Furthermore, IoT can link atoms (humans) to other atoms (humans) (again via bits), resulting in the formation of 'smart(er) communities' that actively engage citizens in a smarter governance of their place, empower them to better care for one another ('Uber-isation' of health and social care), promote stronger social inclusion, and ensure a greener, sustainable and more enjoyable environment for all.
But IoT has been abused to "solve problems" that are not really problems, while posing serious security, individual privacy and 'infoglut' challenges, and fuelling rampant consumerism. From connected cars, smart fridges and plants fitted with sensors to smart water bottles and umbrellas, everyday objects are becoming increasingly connected to the cloud and to apps running on our smartphones, with variable utility and impacts ranging from trivial or 'gimmicky' (no practical value or advantage) to truly transformative results that have the potential of improving the health, wellbeing and overall quality of life of individuals and whole populations.
This keynote will focus on several exemplary uses of IoT in the areas of environmental and public health (e.g., air quality and noise and light pollution), telehealthcare/ambient assisted living, and personal health, drawing on the authors' experience in recent EU research projects.

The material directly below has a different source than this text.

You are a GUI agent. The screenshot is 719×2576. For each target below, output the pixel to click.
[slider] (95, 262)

Smart nutrition is one these exemplary uses that will be very briefly presented.
Overweight and obesity are a documented leading risk factor of major non-communicable diseases. The keynote will briefly touch on how IoT applications in the domains of food and nutrition informatics, fitness tracking, and gamified motivation and engagement could help tackle these major public health problems through well-tailored P5-Health-compliant e-interventions (Precision, Predictive, Preventive, Personalised and Participatory Health).
The keynote will also discuss the challenges and caveats associated with IoT, including those related to security (can be life-threatening) and individual privacy. While research was successful at documenting and highlighting the risks associated with IoT deployments in health/care, the industry has somewhat failed to follow and tackle those issues, focusing more on rapid profit generation and usability (user convenience). Device and service security and user privacy are often addressed as an afterthought, if at all, even though they should be given prominent priority from the very early concept and design stages.

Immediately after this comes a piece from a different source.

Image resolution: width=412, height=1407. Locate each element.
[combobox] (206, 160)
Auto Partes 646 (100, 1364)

Let us build together an Internet of Things and People, a more secure Internet promoting better personal health, and stronger social inclusion and cohesion, rather than one feeding aimless consumerism and deepening the digital (literacy) divide in our societies. Let us always begin with real world problems, exploring and harnessing suitable technologies to solve them, rather than start with the latest technologies, trying to create and enforce unneeded applications of these technologies.